Und an dieser Stelle ergeben sich unweigerlich Schlüsselfragen. Es sind solche, die ganze Anschauungen prägen können. Nur Menschen, die die mühsamen Wege des modernen Staatsvertrags als Ergebnis aller in Europa stattgefundenen Umwälzungen und deren begleitende geistige Meilensteine kennen, werden an solchen Fragen vorbeikommen, ohne dem teuflischen Gedanken einer zweifelhaften Verschwörung zu verfallen. Selbst Soziologen und Philosophen machen sich darin nichts vor. Denn selten haben sich staatstheoretische Dogmen eines Machiavelli oder Bacon so unerbittlich wie in unserer Gegenwart gezeigt. Es geht nicht lediglich darum, antidemokratische Begrifflichkeiten zu prägen, sondern klare Machtverhältnisse zu kommunizieren.
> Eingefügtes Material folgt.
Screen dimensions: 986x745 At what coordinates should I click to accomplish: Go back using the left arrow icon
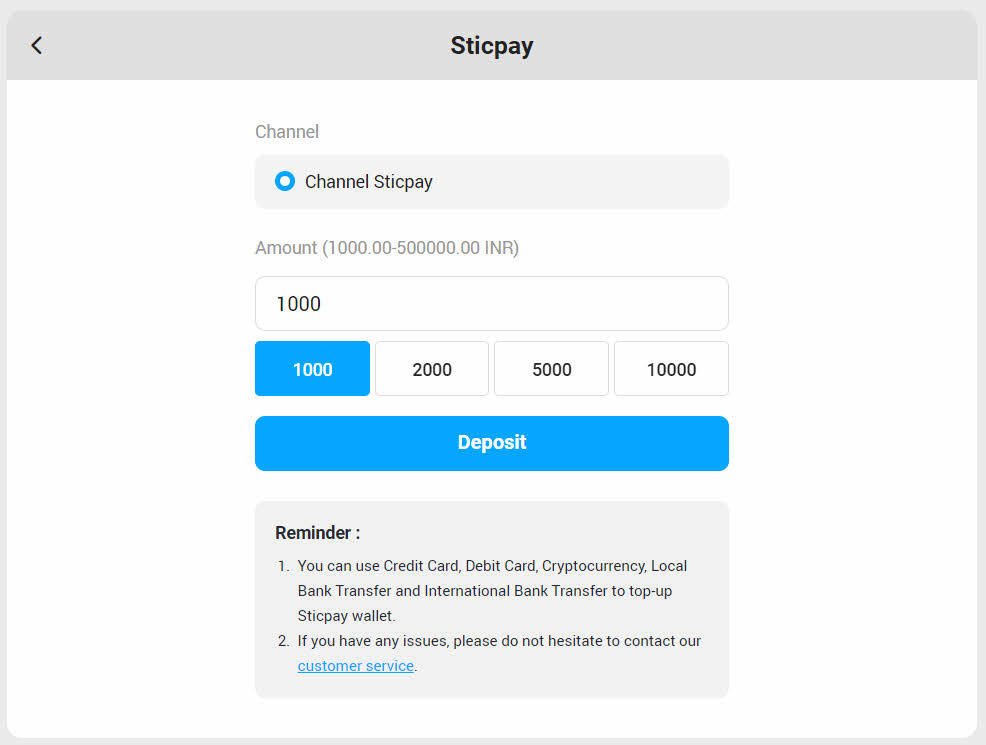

Das Missverständnis besteht wesentlich in dem Glauben, Demokratie müsse unangetastet von antagonistischen Gedanken und Handlungen bleiben. Dass definierte Kulturen und Zivilisationen keine konservierbaren Produkte der Menschheitsgeschichte sind, wusste schon Oswald Spengler, der in seinem streitbaren Werk „Der Untergang des Abendlandes“ von den Jahreszeiten der Imperien spricht. Europa lebt in der Arroganz und unerschütterlichen Überzeugung, eine Hochkultur zu sein, ignoriert aber Gleichzeitig, dass sie damit in den theoretischen Kreislauf der Zyklentheorie fällt.
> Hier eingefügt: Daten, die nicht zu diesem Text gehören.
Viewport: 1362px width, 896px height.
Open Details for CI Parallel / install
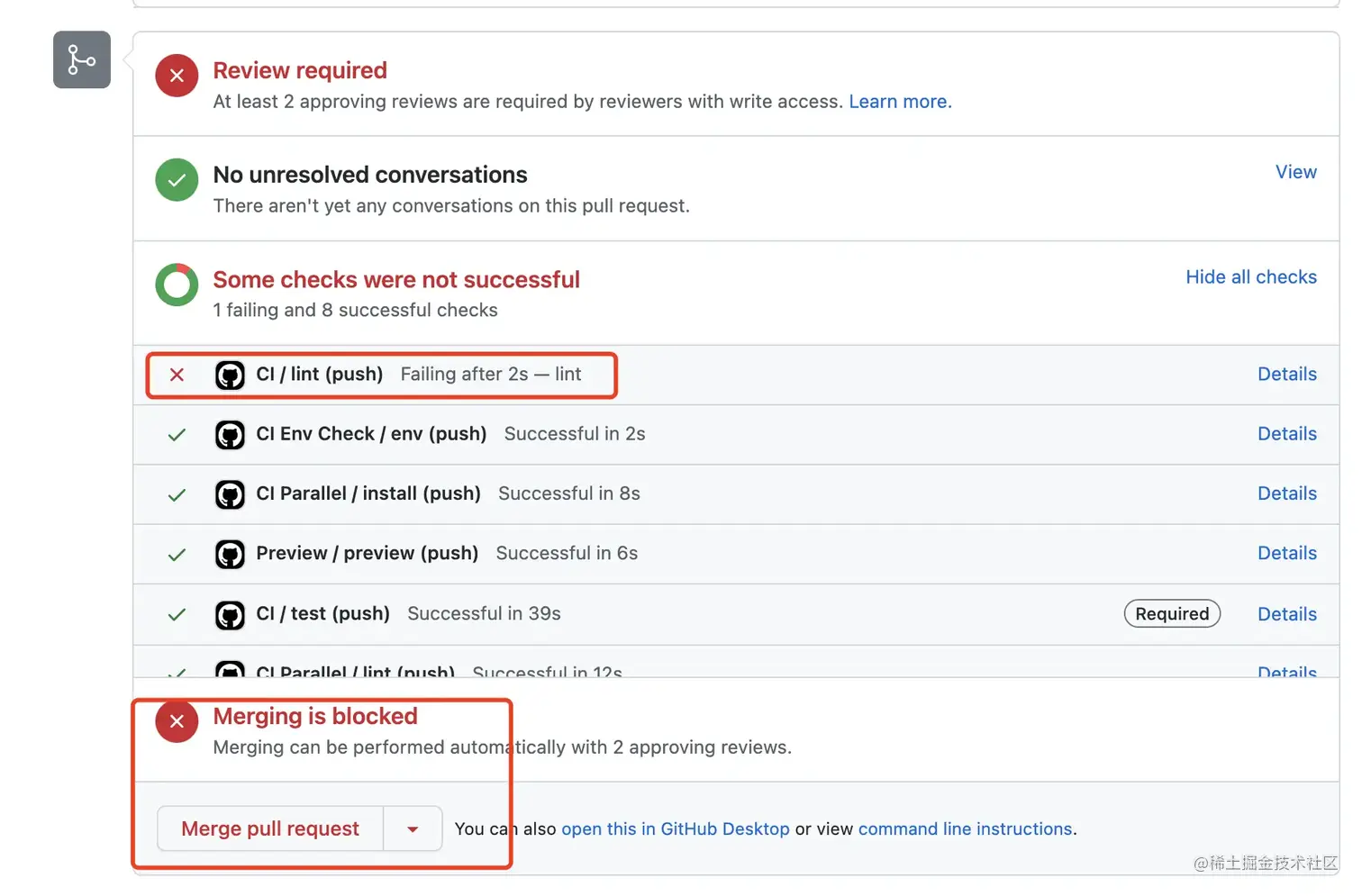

So wie sie ihre Entstehung in den schier unendlichen Phasen ihres philosophischen Reichtums feierte, so muss sie sich auch jenen Zeiten stellen, die ein abbauen und altern der gewohnten Ordnung und neue geistige Erschütterung ankündigen. Eine Zeit die sich, wenn man nach Spengler geht, herbstlich anfühlt. Nun, da die Transformation des kollektiven geistigen Zustands seinen Höhepunkt in der Corona-Krise gefunden hat, drängt sich unweigerlich die Frage auf, ob es überhaupt um Corona geht. Dieser Tage kommt das dumpfe Gefühl auf, dass die Demokratie, die wir so gerne in jeden unserer ideellen und europäisch getauften Konstrukte, als rhetorischen Grundpfeiler dargeboten haben, nicht mehr als solches betrachtet wird. So als hätte man Jahrzehnte lang diese Form des gesellschaftlichen Übereinkommens walten lassen, weil man ihm keine wirksam bekämpfende und vor allem alternative Staatsform gegenüber stellen konnte. Das Volk glaubt nun auf transparente schreiben zu müssen wer sie ist. Nämlich das Volk. Und der Journalismus ergötzt sich am Aufschwung ihrer Auflagen und an ihrer neuen Rolle, Sensation und Scharfmacherei als Lösung gegen die seit Jahren stagnierende Monopolstellung der klassischen Medien einzusetzen. Der Journalismus dient als kritikloses Sprachrohr und bedient jeden Halunken der ihm Stoff für eine neue dekadente Debattenkultur liefert. Wir wollen scheinbar nicht mehr verbessern und neue Wege schaffen. Wir wollen anheizen, um schließlich mit viel Sensation zu berichten. Was bleibt ist der sinnlose Kampf der Deutungshoheit die keine Lösungen hervorbringt.